We had more good news last Saturday. It is a measure of the Irish domination at Cheltenham in recent years that a trainer as talented as the Gloucestershire-based Fergal O’Brien is still awaiting his first Festival winner. I usually include one of his team in the Twelve because Fergal has the gift of spreading joy with his victories. He and former stable jockey Paddy Brennan, now running a racing syndicate, had a long and fruitful partnership and when the mare Leloopa showed promise running for Paddy’s partnership, I included her in the Twelve.

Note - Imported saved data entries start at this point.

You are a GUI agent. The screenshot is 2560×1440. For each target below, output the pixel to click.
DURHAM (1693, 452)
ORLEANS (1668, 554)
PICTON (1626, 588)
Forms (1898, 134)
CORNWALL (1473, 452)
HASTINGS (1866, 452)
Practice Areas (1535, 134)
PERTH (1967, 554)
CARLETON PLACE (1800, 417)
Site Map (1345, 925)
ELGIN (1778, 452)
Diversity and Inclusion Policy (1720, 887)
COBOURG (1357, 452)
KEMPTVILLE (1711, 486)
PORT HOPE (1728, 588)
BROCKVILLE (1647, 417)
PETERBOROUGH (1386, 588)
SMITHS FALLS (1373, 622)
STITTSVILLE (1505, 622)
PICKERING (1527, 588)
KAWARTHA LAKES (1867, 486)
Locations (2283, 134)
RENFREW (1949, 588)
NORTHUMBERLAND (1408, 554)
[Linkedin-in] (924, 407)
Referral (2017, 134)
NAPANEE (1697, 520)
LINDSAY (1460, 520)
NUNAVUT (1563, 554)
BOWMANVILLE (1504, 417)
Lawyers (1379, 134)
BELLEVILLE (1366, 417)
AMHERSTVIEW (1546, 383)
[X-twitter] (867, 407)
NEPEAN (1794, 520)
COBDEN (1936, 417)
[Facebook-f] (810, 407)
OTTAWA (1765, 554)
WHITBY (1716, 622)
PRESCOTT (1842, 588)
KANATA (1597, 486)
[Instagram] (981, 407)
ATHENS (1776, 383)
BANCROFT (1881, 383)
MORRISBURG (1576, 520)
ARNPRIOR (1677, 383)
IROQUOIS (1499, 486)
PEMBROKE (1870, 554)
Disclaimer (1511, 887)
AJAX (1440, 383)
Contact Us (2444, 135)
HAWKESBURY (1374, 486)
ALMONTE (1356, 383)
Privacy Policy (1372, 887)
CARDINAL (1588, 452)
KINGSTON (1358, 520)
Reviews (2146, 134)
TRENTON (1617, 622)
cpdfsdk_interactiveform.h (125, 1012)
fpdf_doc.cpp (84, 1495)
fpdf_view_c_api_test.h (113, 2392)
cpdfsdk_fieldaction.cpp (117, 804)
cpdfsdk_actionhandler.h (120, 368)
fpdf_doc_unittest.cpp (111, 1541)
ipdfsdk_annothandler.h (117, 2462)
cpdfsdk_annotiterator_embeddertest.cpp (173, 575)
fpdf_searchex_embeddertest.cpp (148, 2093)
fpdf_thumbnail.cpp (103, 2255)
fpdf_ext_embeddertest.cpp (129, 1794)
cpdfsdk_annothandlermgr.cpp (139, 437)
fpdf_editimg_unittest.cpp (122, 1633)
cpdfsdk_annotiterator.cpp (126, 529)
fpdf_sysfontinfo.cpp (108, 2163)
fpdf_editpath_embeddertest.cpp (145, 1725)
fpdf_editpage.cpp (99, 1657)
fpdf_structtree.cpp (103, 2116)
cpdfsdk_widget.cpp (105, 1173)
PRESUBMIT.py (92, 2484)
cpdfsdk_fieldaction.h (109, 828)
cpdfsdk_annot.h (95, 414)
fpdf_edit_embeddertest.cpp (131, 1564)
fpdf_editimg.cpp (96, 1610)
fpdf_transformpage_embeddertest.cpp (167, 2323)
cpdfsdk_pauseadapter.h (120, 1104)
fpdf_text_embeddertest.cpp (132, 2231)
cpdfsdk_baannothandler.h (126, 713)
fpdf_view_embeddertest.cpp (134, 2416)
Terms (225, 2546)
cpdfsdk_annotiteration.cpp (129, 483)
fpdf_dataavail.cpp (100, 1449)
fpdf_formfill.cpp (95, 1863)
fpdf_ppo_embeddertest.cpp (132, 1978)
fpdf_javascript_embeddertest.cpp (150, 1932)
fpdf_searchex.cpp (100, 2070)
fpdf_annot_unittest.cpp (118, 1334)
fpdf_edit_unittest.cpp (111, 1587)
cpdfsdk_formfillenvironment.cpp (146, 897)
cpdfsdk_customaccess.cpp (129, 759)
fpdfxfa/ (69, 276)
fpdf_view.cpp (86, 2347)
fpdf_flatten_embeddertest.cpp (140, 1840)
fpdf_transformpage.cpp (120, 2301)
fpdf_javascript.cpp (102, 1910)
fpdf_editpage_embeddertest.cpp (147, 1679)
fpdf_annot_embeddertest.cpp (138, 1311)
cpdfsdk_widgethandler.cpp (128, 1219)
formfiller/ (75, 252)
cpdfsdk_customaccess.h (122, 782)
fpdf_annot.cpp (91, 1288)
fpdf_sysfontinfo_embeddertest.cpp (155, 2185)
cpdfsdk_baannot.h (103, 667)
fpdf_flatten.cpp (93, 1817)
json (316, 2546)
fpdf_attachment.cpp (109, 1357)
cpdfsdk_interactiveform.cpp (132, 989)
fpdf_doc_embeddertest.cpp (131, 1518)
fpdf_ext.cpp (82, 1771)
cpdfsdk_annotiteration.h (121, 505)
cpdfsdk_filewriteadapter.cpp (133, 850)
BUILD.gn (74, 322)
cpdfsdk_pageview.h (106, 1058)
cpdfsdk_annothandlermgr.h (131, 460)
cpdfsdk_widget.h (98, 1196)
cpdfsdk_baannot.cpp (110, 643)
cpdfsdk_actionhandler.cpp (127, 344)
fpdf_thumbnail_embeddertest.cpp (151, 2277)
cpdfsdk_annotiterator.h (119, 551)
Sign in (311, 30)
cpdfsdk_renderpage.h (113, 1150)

At Kelso on Saturday, coolly ridden by the 5lb claimer Tom Broughton, Leloopa came home eight lengths clear of her rivals to collect a £100,000 handicap hurdle at a tasty 22-1. Then Fergal’s Is This For Real won the bumper under Liam Harrison. The beaming trainer also was at Newbury where Siog Geal and John Barbour, both ridden by Brennan’s now well-bedded-in replacement Jonny Burke, added two more victories. He’s got a decent team of jockeys too.